Ailleurs encore, l’activité éruptive et le paysage volcaniques contribuent à « l’image de marque » des lieux de récréation. Le mitage des résidences secondaires et le développement croissant du tourisme s’appuient parfois largement sur la présence du volcan, comme autour du mont Asama. Un grand groupe privé465 (Seibu西武) a investi dans un parc de loisir, avec accès autoroutier, golf et hôtel dans les années 1970. Sur une coulée de lave rocailleuse datant de 1783, un simulacre de sanctuaire shintô a aussi été créé ex nihilo, sans qu’aucun prêtre n’y officie. Des baraques vendant des brochettes ou des gâteaux, une série de magasins de souvenirs complètent l’ensemble, pour le plus grand plaisir des touristes venus consommer le lieu (photo 7-12).

Un peu paradoxalement, alors que les régions montagneuses se sont dépeuplées au profit des villes, elles n’ont jamais été aussi fréquentées par les citadins, car leur accessibilité s’est améliorée avec la modernisation des transports. Cette influence contradictoire à conduit à un rapprochement spatio-temporel entre la société et le volcan. Celle-ci va au devant de celui-là, plus aisément et plus rapidement, plus souvent et plus massivement, plus durablement enfin avec le développement de villégiatures. Cette intégration a contribué à transformer et rendre plus variés les rapports au volcan, espace de production ancien et espace sacré, devenu tantôt apathique, tantôt récréatif.
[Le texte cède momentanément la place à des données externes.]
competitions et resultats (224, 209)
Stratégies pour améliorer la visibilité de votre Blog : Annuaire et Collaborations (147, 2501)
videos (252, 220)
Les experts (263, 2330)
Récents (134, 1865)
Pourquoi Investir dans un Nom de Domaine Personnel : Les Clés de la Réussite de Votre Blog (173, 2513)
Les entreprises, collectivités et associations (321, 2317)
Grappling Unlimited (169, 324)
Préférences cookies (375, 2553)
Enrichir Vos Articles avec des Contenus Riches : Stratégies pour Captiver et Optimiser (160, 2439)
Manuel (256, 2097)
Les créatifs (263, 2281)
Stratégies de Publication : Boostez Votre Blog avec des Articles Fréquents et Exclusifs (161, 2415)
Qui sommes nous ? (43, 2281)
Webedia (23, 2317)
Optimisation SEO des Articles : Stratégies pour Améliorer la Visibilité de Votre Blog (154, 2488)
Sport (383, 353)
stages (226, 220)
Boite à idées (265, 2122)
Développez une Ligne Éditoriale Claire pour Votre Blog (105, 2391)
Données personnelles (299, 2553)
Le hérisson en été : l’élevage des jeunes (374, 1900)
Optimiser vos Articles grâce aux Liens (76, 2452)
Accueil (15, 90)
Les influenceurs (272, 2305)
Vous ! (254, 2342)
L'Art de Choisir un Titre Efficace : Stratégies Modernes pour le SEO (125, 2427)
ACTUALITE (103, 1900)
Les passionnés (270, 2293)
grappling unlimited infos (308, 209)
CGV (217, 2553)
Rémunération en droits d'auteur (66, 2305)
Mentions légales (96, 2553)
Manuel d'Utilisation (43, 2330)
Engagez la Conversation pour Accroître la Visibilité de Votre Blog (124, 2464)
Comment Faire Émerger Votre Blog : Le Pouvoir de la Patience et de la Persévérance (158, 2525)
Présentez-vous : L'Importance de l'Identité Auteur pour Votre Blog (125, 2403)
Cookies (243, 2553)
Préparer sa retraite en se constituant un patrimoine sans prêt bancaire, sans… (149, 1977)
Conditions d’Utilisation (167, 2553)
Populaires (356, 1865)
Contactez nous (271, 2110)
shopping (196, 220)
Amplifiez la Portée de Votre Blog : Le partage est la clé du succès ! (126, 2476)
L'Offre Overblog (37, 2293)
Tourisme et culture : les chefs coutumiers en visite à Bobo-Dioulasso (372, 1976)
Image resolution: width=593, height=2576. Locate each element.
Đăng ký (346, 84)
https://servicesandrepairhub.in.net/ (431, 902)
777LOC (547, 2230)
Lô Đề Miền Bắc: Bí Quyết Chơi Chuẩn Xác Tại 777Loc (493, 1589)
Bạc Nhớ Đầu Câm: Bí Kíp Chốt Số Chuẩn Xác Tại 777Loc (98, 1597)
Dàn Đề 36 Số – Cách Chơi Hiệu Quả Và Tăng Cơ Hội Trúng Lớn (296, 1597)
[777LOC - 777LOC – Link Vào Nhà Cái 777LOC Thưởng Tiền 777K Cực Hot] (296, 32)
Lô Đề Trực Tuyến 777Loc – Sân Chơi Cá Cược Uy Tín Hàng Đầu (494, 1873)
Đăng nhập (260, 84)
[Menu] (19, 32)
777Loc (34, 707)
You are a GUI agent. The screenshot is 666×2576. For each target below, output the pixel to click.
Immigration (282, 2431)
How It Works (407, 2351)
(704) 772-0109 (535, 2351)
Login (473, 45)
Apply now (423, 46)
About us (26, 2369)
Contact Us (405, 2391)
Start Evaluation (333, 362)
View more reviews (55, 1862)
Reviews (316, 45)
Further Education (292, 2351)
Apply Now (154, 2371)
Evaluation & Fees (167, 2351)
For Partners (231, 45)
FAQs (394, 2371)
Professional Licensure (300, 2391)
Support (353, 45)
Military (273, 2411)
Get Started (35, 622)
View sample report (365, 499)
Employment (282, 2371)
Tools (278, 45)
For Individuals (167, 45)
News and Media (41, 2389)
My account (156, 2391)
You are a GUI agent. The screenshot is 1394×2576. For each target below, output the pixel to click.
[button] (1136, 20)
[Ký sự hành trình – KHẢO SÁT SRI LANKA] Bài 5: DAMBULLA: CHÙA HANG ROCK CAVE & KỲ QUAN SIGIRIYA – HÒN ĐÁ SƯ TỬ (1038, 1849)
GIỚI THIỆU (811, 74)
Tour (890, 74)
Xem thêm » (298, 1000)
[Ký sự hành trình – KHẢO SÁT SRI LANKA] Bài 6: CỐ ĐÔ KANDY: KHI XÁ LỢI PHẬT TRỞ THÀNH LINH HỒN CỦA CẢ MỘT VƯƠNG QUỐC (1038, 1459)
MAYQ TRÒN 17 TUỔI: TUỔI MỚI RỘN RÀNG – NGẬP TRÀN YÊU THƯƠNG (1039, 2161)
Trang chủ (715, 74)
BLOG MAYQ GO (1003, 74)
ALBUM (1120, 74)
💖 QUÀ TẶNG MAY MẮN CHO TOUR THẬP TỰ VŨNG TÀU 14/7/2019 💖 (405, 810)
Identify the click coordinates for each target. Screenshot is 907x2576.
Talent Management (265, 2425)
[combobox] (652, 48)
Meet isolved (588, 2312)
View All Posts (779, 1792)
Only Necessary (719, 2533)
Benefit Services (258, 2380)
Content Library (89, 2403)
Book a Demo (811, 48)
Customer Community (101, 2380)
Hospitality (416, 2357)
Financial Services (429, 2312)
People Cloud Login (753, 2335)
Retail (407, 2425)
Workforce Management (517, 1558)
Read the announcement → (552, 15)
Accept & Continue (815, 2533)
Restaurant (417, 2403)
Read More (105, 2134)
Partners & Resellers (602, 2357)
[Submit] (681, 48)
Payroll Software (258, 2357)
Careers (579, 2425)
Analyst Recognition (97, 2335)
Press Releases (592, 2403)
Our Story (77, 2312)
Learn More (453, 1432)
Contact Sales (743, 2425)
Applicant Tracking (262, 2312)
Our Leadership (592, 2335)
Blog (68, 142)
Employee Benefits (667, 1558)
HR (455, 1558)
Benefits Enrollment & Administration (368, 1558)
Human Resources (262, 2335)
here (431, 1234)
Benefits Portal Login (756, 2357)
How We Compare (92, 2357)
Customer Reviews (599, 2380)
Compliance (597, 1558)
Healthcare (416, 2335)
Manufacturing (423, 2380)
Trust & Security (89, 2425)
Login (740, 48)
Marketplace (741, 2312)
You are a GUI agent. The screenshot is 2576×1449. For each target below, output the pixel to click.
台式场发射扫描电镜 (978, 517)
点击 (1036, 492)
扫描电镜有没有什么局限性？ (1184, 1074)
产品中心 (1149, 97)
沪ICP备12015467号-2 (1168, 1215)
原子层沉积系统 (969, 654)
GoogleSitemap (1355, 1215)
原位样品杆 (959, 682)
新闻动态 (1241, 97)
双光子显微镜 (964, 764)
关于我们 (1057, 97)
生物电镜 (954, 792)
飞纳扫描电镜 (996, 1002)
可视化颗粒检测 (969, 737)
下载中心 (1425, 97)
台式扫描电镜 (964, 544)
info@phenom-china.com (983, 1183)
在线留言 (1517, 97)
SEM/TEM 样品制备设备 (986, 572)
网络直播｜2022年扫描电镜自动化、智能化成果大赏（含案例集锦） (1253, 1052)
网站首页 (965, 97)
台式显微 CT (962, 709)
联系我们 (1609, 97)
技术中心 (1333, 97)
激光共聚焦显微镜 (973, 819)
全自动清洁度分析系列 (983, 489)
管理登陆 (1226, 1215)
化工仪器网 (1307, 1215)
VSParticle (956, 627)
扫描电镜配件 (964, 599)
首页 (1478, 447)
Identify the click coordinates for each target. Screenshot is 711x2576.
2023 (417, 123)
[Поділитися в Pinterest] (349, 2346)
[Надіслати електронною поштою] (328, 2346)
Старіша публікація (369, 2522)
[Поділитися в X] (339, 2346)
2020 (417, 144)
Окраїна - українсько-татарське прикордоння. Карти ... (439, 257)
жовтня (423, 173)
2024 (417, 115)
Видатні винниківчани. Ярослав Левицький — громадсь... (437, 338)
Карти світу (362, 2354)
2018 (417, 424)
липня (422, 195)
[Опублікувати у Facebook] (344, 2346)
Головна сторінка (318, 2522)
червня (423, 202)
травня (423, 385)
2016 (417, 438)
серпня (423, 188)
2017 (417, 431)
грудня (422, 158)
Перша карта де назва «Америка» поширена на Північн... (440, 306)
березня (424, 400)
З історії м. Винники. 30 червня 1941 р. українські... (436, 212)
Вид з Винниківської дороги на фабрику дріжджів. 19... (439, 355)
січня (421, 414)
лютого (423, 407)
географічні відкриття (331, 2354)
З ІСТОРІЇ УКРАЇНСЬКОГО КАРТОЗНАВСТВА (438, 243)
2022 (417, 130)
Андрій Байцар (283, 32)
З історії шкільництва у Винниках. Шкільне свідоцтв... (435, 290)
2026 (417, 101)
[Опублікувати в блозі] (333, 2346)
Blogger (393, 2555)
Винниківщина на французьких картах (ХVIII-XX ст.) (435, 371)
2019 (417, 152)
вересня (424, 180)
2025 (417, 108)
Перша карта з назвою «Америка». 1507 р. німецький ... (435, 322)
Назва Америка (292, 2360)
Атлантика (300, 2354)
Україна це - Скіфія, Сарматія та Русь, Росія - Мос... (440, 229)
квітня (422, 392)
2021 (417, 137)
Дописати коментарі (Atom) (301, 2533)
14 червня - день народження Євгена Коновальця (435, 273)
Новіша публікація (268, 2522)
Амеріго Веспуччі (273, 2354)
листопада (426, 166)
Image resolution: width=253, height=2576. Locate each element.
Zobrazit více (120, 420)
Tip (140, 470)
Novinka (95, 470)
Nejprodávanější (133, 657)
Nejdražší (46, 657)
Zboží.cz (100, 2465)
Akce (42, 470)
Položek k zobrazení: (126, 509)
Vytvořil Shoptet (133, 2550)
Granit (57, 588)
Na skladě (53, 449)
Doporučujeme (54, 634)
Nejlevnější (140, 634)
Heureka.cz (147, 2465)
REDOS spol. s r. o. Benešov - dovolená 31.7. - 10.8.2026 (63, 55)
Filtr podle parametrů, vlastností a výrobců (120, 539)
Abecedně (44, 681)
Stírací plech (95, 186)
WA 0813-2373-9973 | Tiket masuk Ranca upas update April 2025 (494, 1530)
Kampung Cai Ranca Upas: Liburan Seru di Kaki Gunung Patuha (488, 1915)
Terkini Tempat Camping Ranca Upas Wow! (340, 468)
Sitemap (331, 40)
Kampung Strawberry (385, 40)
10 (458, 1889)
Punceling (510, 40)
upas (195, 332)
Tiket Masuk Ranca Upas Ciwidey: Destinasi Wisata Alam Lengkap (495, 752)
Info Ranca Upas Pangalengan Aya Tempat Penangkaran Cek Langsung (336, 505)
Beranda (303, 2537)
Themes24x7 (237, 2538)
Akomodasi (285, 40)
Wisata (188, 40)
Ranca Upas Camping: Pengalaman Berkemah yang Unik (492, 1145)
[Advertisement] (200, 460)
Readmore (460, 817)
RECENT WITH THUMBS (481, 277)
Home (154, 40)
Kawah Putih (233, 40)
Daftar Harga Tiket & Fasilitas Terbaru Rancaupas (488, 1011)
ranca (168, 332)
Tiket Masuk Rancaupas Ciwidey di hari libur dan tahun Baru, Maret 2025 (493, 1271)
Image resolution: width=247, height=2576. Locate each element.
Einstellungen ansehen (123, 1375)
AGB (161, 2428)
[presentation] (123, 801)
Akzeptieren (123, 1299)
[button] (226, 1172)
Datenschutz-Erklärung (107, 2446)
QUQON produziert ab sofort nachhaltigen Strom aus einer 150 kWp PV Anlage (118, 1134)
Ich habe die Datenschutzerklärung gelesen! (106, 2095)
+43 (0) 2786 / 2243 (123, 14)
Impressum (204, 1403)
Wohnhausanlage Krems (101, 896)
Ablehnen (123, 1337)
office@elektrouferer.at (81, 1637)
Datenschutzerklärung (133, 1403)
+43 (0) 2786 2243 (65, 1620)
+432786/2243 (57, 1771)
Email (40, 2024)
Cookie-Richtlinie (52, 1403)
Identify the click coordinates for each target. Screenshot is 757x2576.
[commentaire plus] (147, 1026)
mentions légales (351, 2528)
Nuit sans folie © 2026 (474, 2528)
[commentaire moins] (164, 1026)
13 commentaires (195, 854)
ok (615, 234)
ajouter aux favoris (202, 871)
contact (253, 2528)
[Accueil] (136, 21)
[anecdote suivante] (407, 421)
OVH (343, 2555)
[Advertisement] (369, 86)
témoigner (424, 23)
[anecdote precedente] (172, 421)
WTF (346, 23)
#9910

Ce rapprochement transforme aussi le risque puisque les cités et leurs habitants se rapprochent de la menace, en oubliant sa véritable nature.

Comme on l’a vu, d’un côté, le développement urbain vide les espaces ruraux les plus marginaux de leur population et de leurs services jusqu’à une désertification préoccupante, dans la majorité de l’archipel et notamment dans les îles éloignées ; de l’autre il donne un nouvel attrait récréatif aux régions plus accessibles et pittoresques autour de l’axe mégalopolitain et de ses relais466. Alors que ces nouvelles pratiques de loisirs se développent, le volcan devient un nouveau symbole, celui de la poule aux œufs d’or.

Photo 7-12 – L’entrée du parc Oni Oshidashi, sur le flanc nord de l’Asama-yama
Photo 7-12 – L’entrée du parc Oni Oshidashi, sur le flanc nord de l’Asama-yama

Photos M. Augendre (2005)

Notes
458.

Respectivement ガマダスドーム (雲仙岳 災害記念館)et 島原復興アリーナ. Dans le dialecte de Shimabara, gamadasu est une déformation de gambaru (s’accrocher, faire effort).

459.

Sôbetsu héberge le secrétariat du comité en charge du musée, ainsi que le site internet où est présenté le projet, son contenu et ses objectifs de manière détaillée en japonais et avec une version anglaise abrégée : http://www.town.sobetsu.hokkaido.jp/eco/index.htm.

460.

Ces réserves s’expliquent à la fois par les dangers liés à l’effondrement ou la colonisation du bâtiment par des nuisibles, et par l’hésitation à mettre en tourisme pareil témoignage de la destruction.

461.

Cette route reliait la station thermale de Tôyako, en rive de caldera, au centre ville d’Abuta, côté Pacifique. Elle avait été pensée dans les années 1980 pour servir de route d’évacuation… l’éruption de mars 2000 a eu lieu juste à son aplomb. La nouvelle route nationale a été ouverte en 2007. Elle est largement enterrée en tunnel, pour protéger la circulation lors de la prochaine éruption. Son tracé à été choisi à partir de celui de canalisations préexistantes, qui n’avaient pas subi de déformations en 2000 – un gage de stabilité géologique pour les prochaines éruptions.

462.

D’après les statistiques de la municipalité d’Abuta.

463.

Tôyako shûhen chiiki ekomyûjiamu suishin kyôgikai洞爺湖 周辺 地域 エコミュージアム 推進 協議会.

464.

Yamamoto Daisuke, « G-8 interest and apathy swirl around the “Tower of Bubble” », The Japan Times, 17/V/2007.

465.

Il s’agit d’un keiretsu 系列, réseau d’entreprises renforcées par des participations croisées, typique du Japon. Seibu est au départ une firme de commerce qui possède grands magasins, lignes de chemin de fer, hôtels, sociétés de construction et d’immobilier, ou encore une équipe de base-ball.

466.

Le shinkansen dessert Kagoshima depuis 2004, et arrivera jusqu’à Hokkaidô en 2015.